Brigatista, anzi no! Dopo 18 mesi di carcere Massimo Papini torna libero

foto: www.radiocittaperta.it

06-04-2011/09:21 - “Reato di solidarietà”. Così l’Avv. Caterina Calia ha definito la “colpa” pagata con 17 mesi e 23 giorni di carcerazione preventiva, sfociati nella sentenza del 23 marzo scorso, con cui la Prima Corte d’Assise di Roma ha assolto con formula piena Massimo Papini, accusato di partecipazione a banda armata. Nella Conferenza Stampa che si è tenuta il martedì 5 aprile alla Sala Stampa della Camera dei Deputati, con la presenza dell’On. Rita Bernardini, Gianluca Peciola, gli Avv. Caterina Calia e Francesco Romeo e, naturalmente, gli amici e colleghi che hanno dato vita al “Comitato Massimo Papini Libero”, accanto alla soddisfazione per l’esito finale dell’iter processuale che lo ha coinvolto, è emersa tutta l’indignazione e la denuncia di un teorema in base al quale Massimo Papini è stato rinchiuso per un anno e mezzo in carcere senza uno straccio di prova, per molti mesi in isolamento duro, per aver sostenuto la sua amica Diana Blefari Melazzi, condannata all’ergastolo per l’omicidio di marco Biagi e suicidatasi in carcere il 31 ottobre 2009 in condizioni psichiche gravissime. Abbastanza, secondo i pm Erminio Amelio e Luca Tescaroli, per montare il teorema dell’adesione di Papini alle nuove BR e per disporre la carcerazione preventiva in base a quella che gli avvocati denunciano come una “presunzione di colpevolezza che stravolge i principi costituzionali”.

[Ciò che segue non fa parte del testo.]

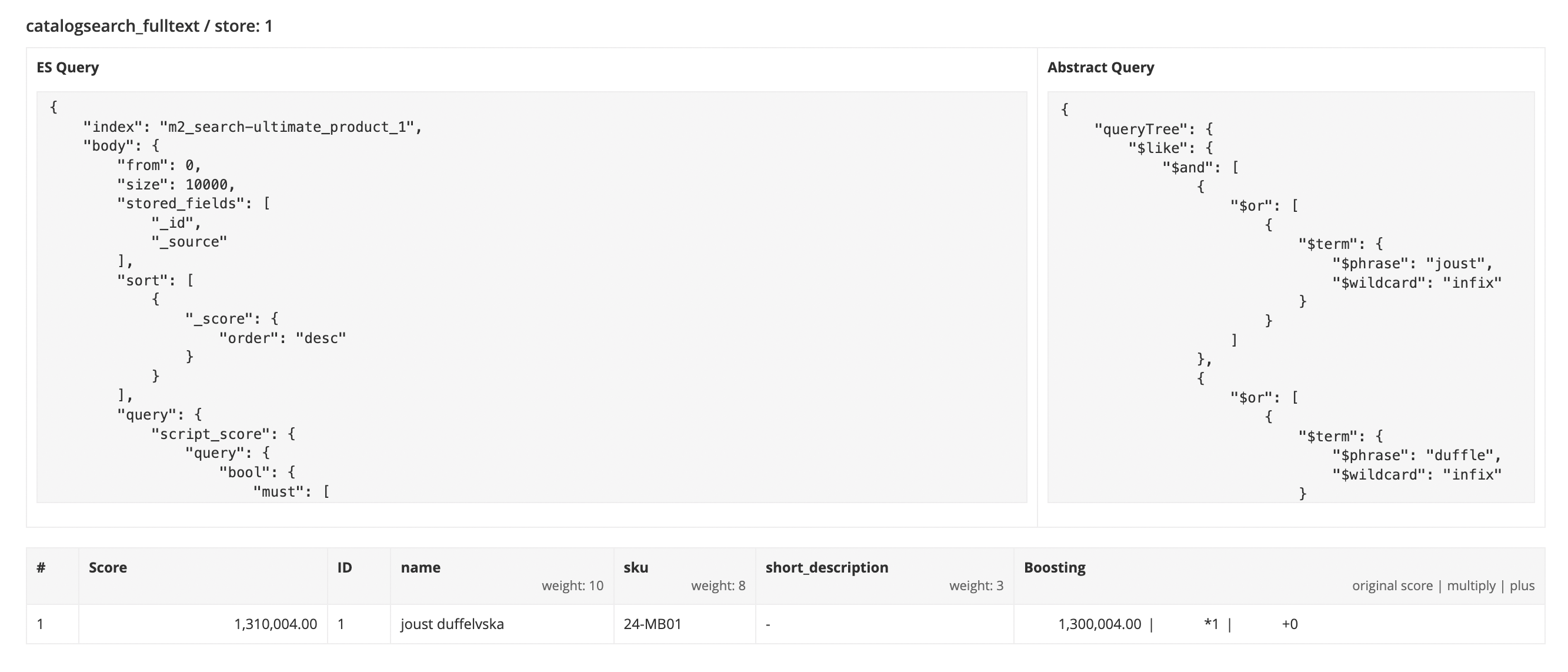1568x672 pixels.
Task: Click the sku column header
Action: click(635, 567)
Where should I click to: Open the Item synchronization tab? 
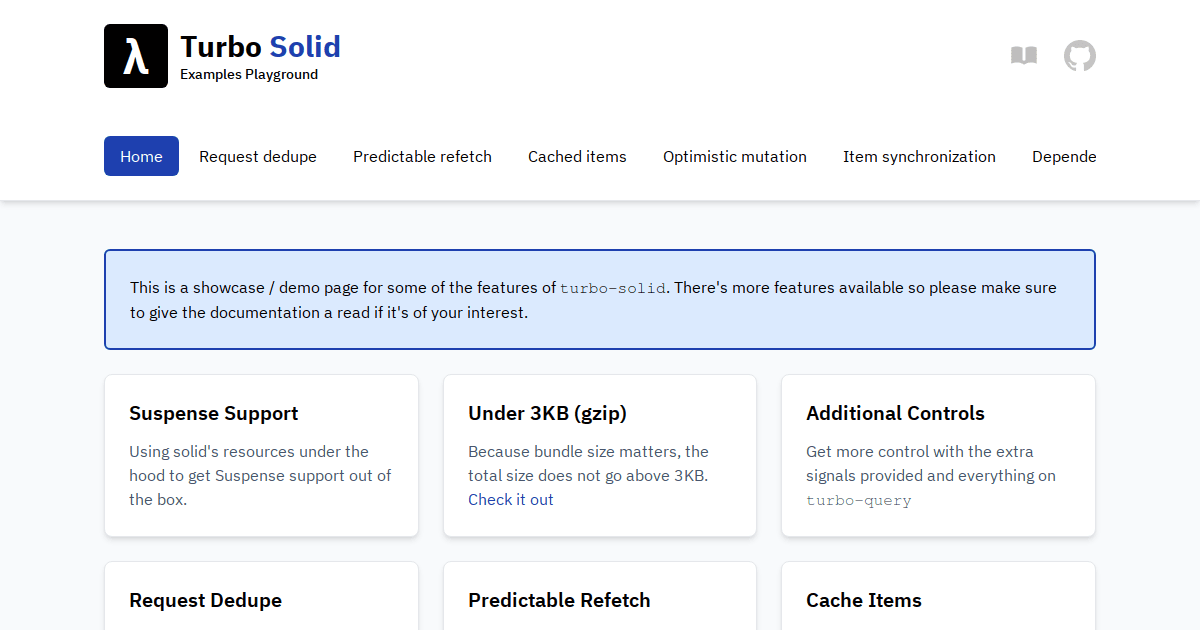pyautogui.click(x=919, y=156)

Massimo sarebbe stato dunque accusato di banda armata perché amico di Diana Blefari, per aver avuto con lei colloqui in carcere, per averle scritto lettere, per averla sostenuta nei giorni più difficili, quelli che l’hanno poi portata a togliersi la vita. “Se questo è un paese libero e democratico, non ci dovrebbero essere categorie di carcerati che possono stare male senza che nessuno se ne preoccupi”: lo ha detto Stefano Macera del Comitato che non ha mai lasciato solo Massimo Papini, che ha fatto pressioni in tutti i modi per la sua liberazione, che ha sempre creduto nella sua innocenza, che ha raccolto firme, aperto un sito internet e che è sempre stato presente a tutte le udienze del processo. Un’affermazione a doppio senso, quella di Macera, che ha fatto riferimento al teorema che ha tenuto Papini in carcere in base al famigerato art. 270 bis per reati associativi, ma anche alle pressioni subite dai testimoni e da alcuni membri del Comitato stesso, oggetto di spionaggio e di una criminalizzazione da parte dei pm senza giustificazioni. Forse proprio il sostegno e la concreta solidarietà da parte del Comitato hanno avuto la loro parte fondamentale sulla sentenza di assoluzione, ma il “caso Massimo Papini”, ha detto l’Avv. Francesco Romeo, “costituisce il paradigma di cosa può produrre l’accanimento ingiustificato su una persona”. Per questi motivi, a conclusione di questa battaglia, vinta, di verità e giustizia, il Comitato Massimo Papini Libero ha invitato ad acquisire e studiare i materiali del processo, perché “rimandano a problemi di carattere generale”: quelli legati alla normativa sui reati associativi e alla natura e ai tempi della carcerazione preventiva che, ha detto Stefano Macera, “non deve essere un anticipo di pena” in base al principio della presunzione d’innocenza. Forse non lo sa, ancora, il Ministro dell’Interno Maroni, che all’indomani della carcerazione di Massimo non ha trovato di meglio da fare che congratularsi “per l’arresto del brigatista Papini”.